Monday, May. 23, 1994
Dubious Memories
By Jill Smolowe
In the view of one psychiatric expert, Holly Ramona exhibited the telltale symptoms of sexual abuse. She dreamed repeatedly of a snake crawling up her vagina, refused gynecological examinations, and feared men with pointy canine teeth -- the kind of teeth that reminded her of her father, whom she had accused of sexually abusing her. She had an aversion to whole bananas, melted cheese and mayonnaise -- items, it was claimed, that reflected her trauma over having to perform oral sex on her father.
Last week, however, a jury in Napa, California, decided that the real culprit in Holly's trauma was not her father but two therapists who helped her "remember" the alleged abuse. The verdict came in an extraordinary malpractice suit filed by Holly's father Gary Ramona. He claimed that the therapists had planted ideas of abuse in an already unstable mind -- and in the process ruined his life. By agreeing with him, the jury struck a serious blow against the increasingly controversial technique of recovered-memory therapy.
Holly's therapy began in 1989, when she was suffering from bulimia. Her worried mother Stephanie consulted Marche Isabella, a family counselor, who told her -- inaccurately -- that up to 80% of all bulimia cases are caused by childhood sex abuse. After a few months of therapy with Isabella, Holly began having flashbacks of her father abusing her. Eventually she claimed to have remembered a dozen incidents of abuse and rape between the ages of five and eight. Later Holly asked to be treated with sodium amytal, which she hoped would elicit the truth. Isabella enlisted psychiatrist Dr. Richard Rose to help administer the drug. Rose wrote in his notes that the sodium amytal helped Holly "remember specific details of sexual molestation."
A day after the drug treatment, Gary Ramona came to the hospital for a meeting arranged by Holly. He claims he found a daughter still groggy from the sodium amytal. Holly sleepily accused him of raping her, he said, and then Isabella and his wife Stephanie urged him to "confess" for Holly's good. The next day, Stephanie served Gary with divorce papers. Rumors of abuse reached the Robert Mondavi winery, where Ramona was a $400,000-a-year vice president. He charges that as a direct result he was dismissed within the year.

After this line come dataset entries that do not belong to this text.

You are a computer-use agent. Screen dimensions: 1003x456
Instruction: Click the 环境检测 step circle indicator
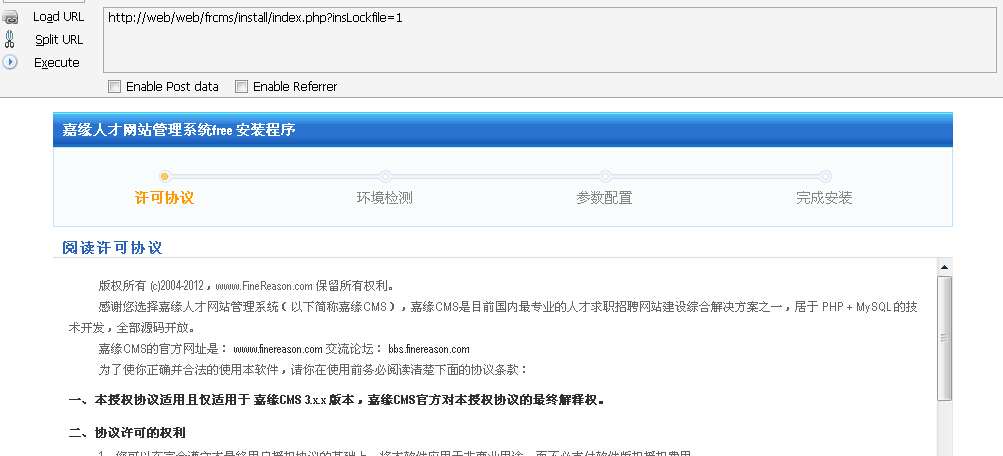tap(385, 176)
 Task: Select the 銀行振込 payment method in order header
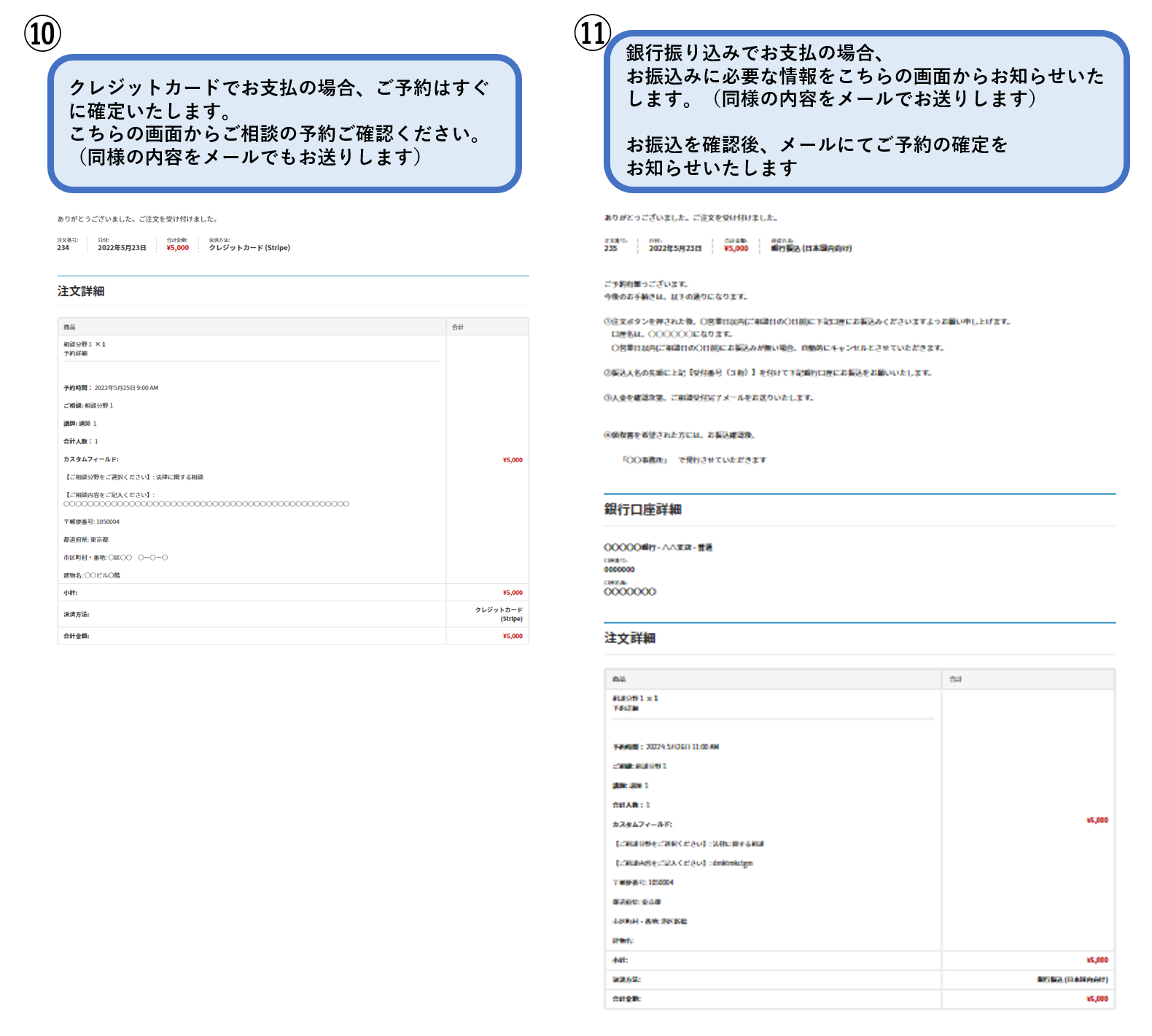point(811,249)
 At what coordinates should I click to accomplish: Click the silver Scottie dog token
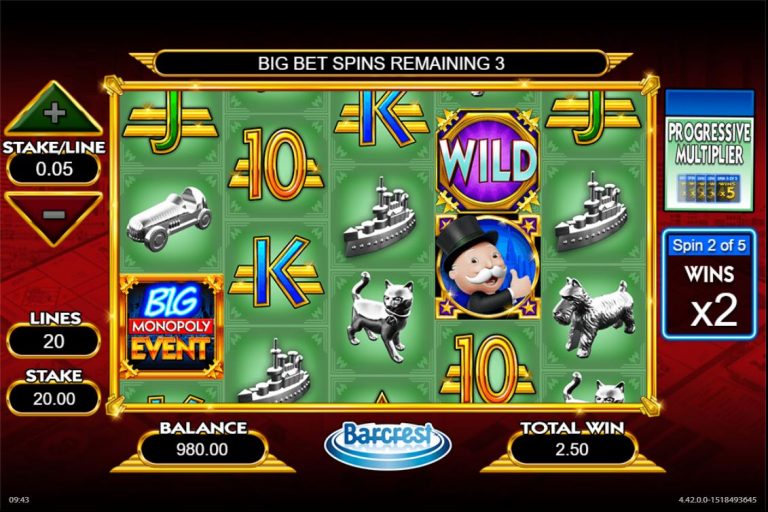pos(594,316)
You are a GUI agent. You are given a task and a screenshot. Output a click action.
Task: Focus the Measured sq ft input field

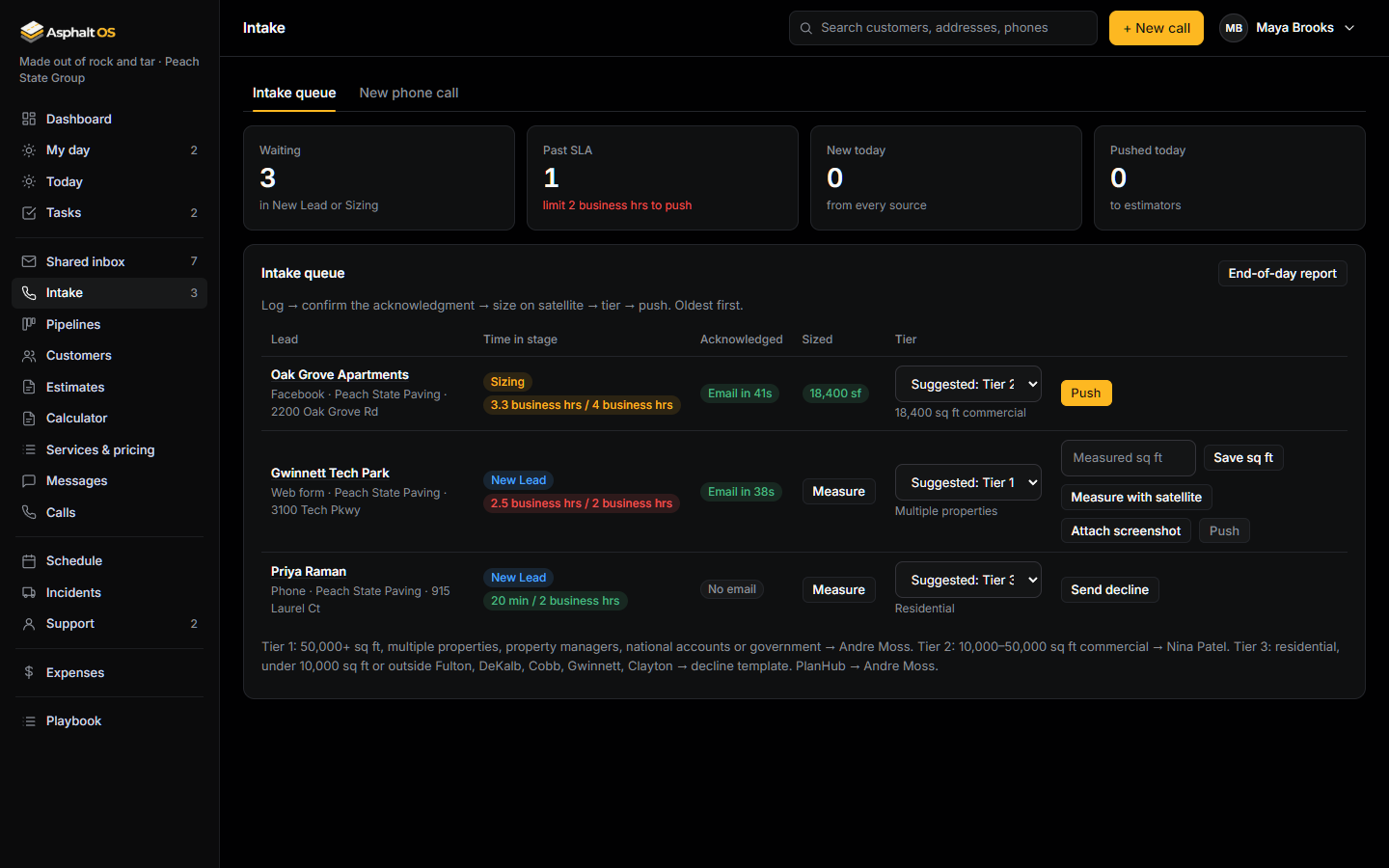(x=1129, y=458)
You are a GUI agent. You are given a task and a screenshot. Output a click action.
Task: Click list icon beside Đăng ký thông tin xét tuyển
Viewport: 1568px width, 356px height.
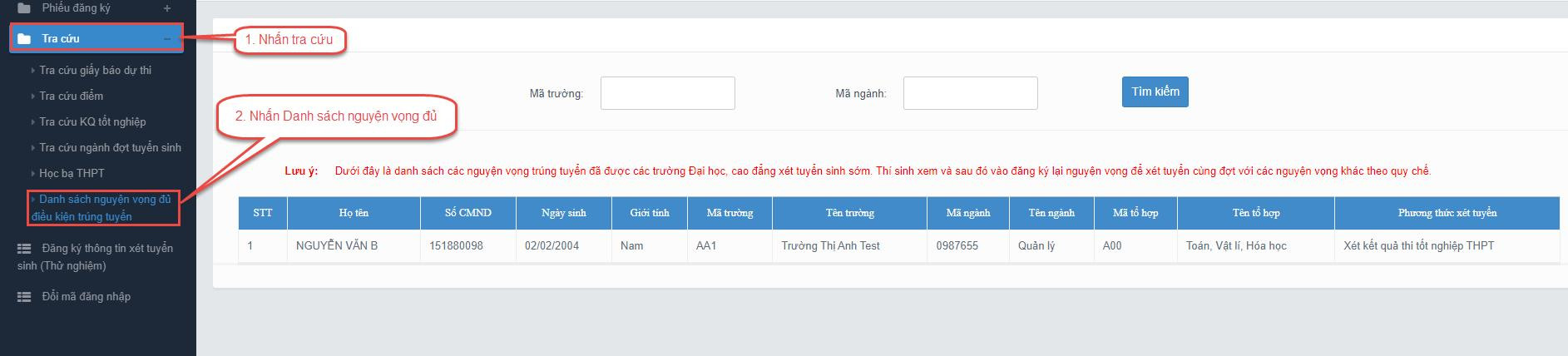(x=24, y=249)
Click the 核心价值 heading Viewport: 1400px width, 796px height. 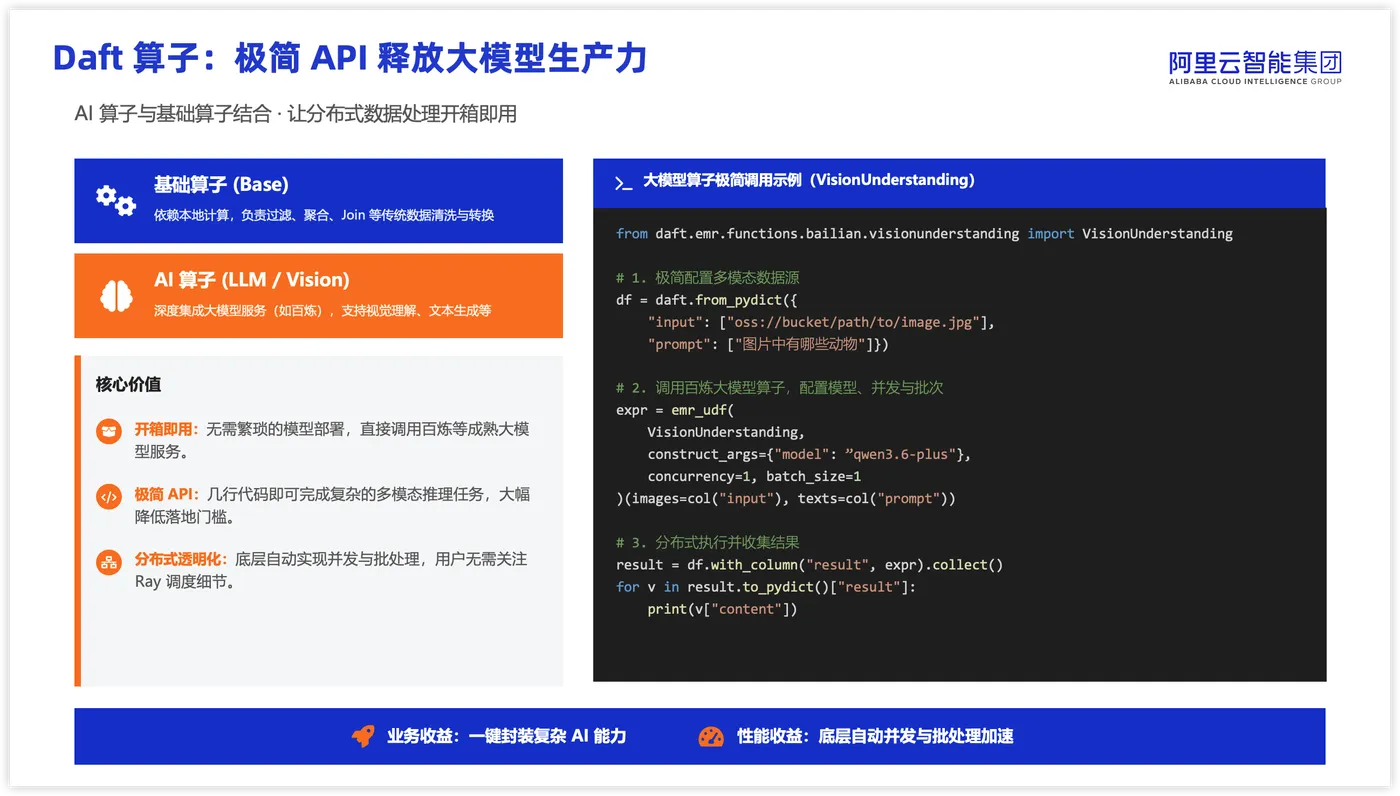click(128, 384)
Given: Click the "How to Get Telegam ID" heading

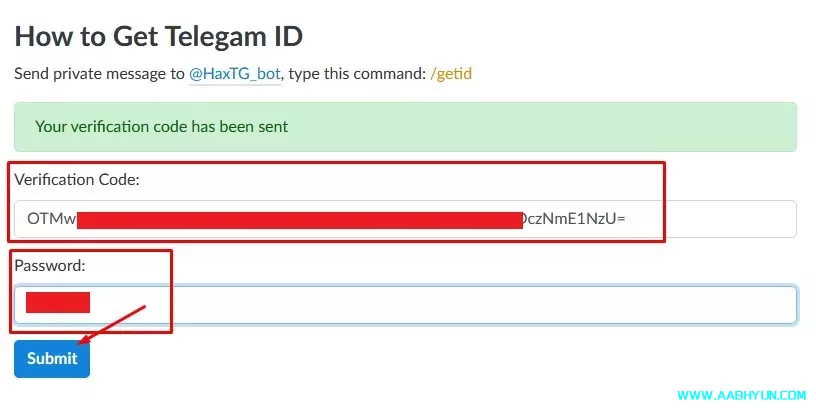Looking at the screenshot, I should [x=158, y=37].
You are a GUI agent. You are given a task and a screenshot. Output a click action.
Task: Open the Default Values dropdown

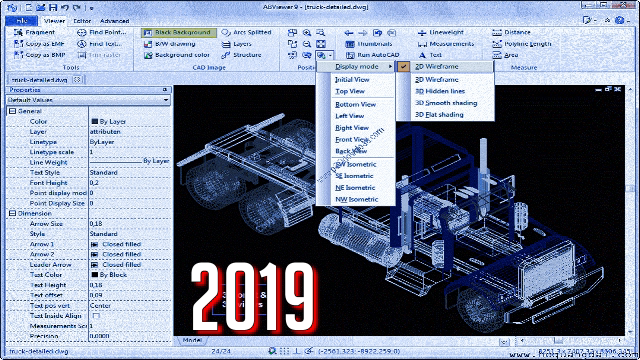tap(88, 100)
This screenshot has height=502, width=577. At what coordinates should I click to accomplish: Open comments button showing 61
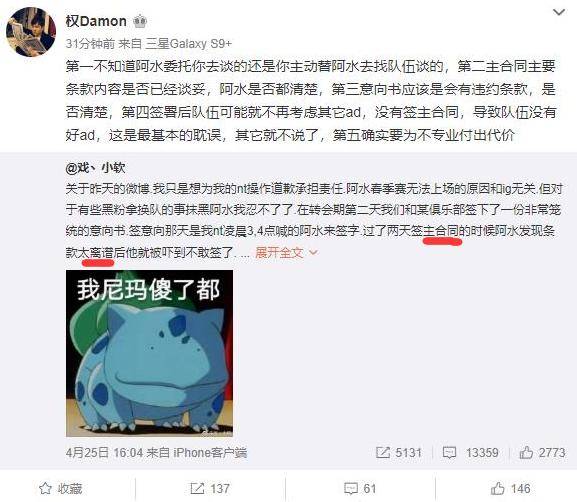click(x=360, y=489)
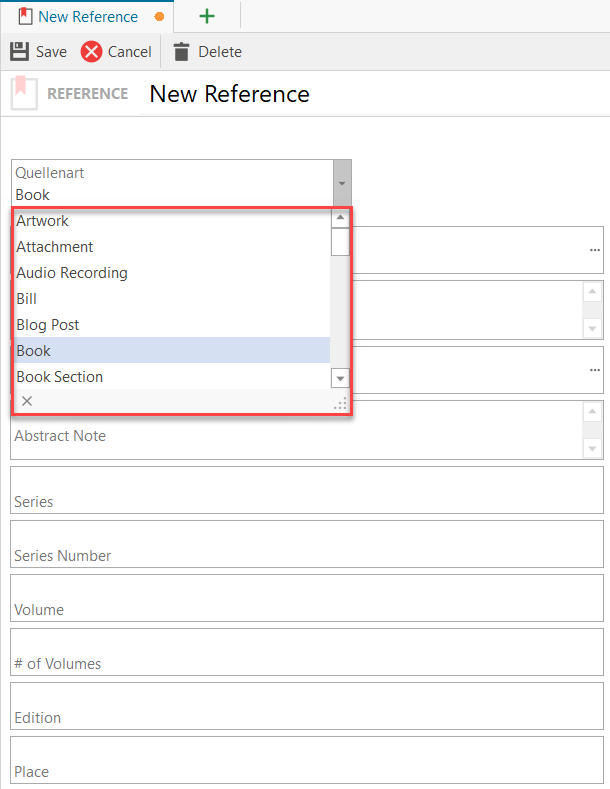Add a new tab with plus icon

[207, 16]
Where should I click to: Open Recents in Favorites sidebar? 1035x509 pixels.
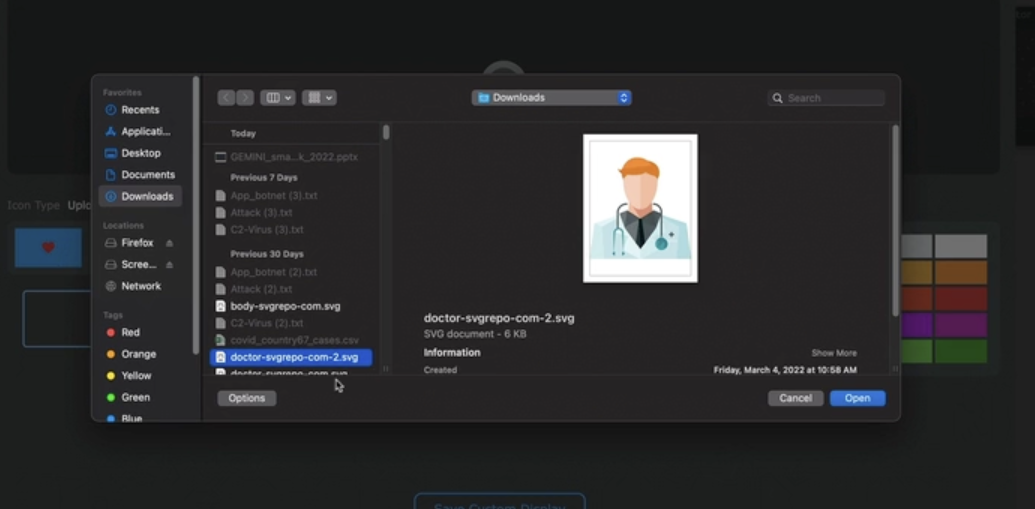click(139, 110)
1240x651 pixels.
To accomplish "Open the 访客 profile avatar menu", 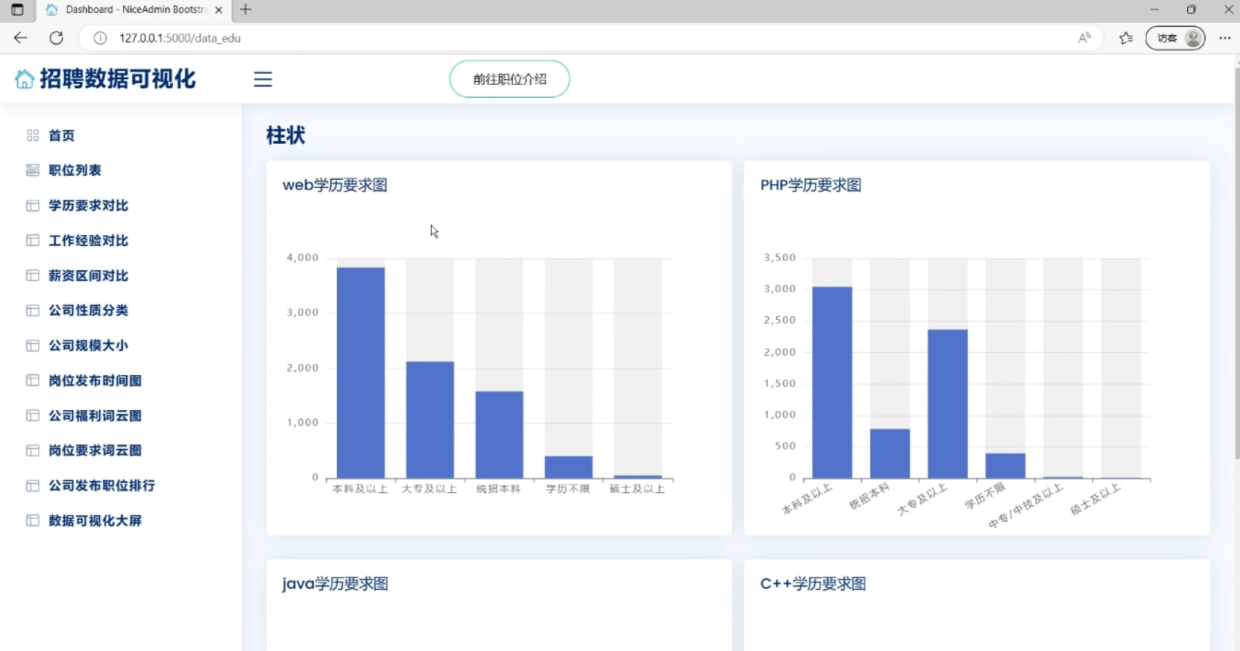I will pyautogui.click(x=1189, y=37).
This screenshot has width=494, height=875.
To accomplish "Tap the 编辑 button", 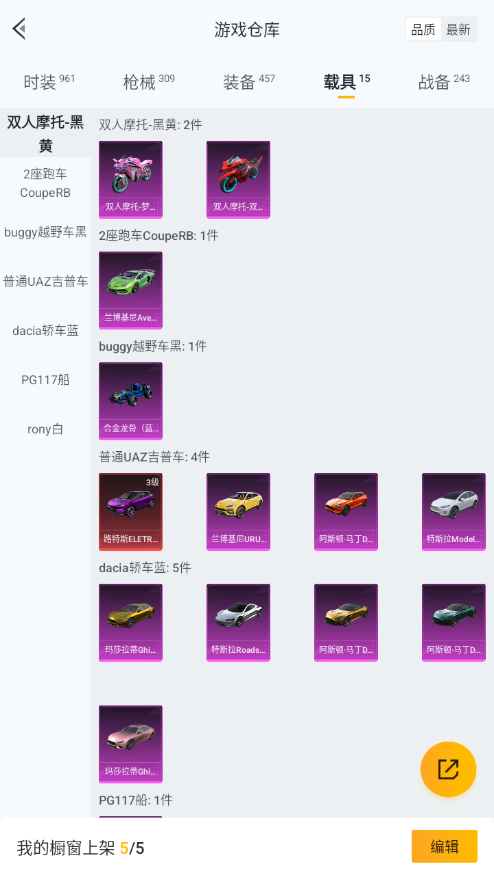I will click(444, 847).
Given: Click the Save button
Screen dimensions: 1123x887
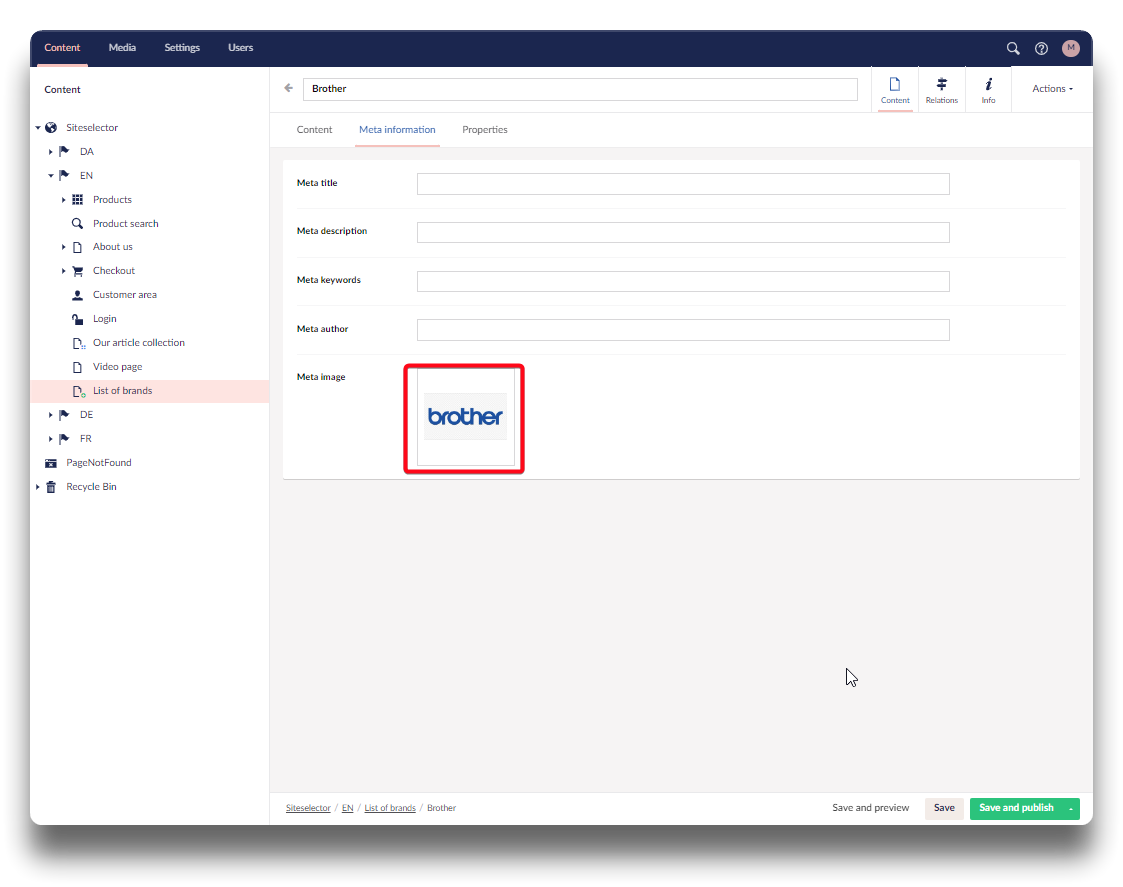Looking at the screenshot, I should (944, 808).
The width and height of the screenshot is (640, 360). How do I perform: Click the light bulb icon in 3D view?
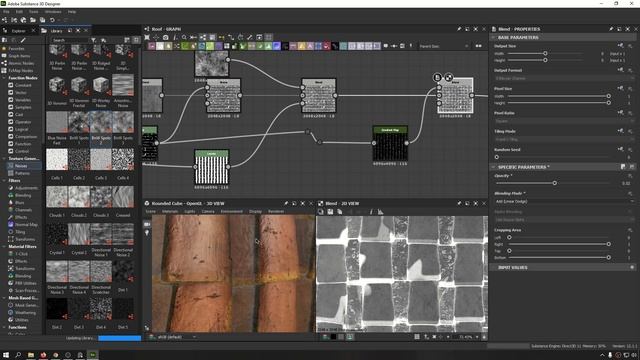click(x=147, y=233)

Ramona's attorney, Richard Harrington, called on expert witnesses to discredit Isabella's and Rose's therapeutic techniques. Harvard bulimia expert Harrison Pope presented a paper stating that there is "no relationship" between childhood sexual abuse and the development of bulimia. Martin Orne, a University of Pennsylvania psychiatrist who pioneered research of hypnosis and sodium amytal, wrote in a court brief that the drug is "not useful in ascertaining 'truth' . . . The patient becomes sensitive and receptive to suggestions due to the context and to the comments of the interviewers." Dr. Lenore Terr, a prominent defender of recovered memories and a chief witness for the defense, admitted under questioning that at least one of Holly's "flashbacks" -- of being forced to perform oral sex on the family dog -- was dubious. That admission helped cast doubt on all of Holly's sex-abuse memories.
In finding against the therapists, 10 to 2 (a unanimous vote was not required in the civil case), the jury awarded Ramona only $500,000 of the $8 million in damages he had sought. Still, he hailed the verdict as a "tremendous victory." Said jury foreman Thomas Dudum: "We felt that there was nothing done ((by the therapists)) that was malicious. It was more a case of negligence." The ruling does not answer the question of what happened to Holly Ramona. (No criminal charges have been filed against her father.) But it will almost certainly make recovered-memory therapists more cautious about how they try to unravel such questions in the future.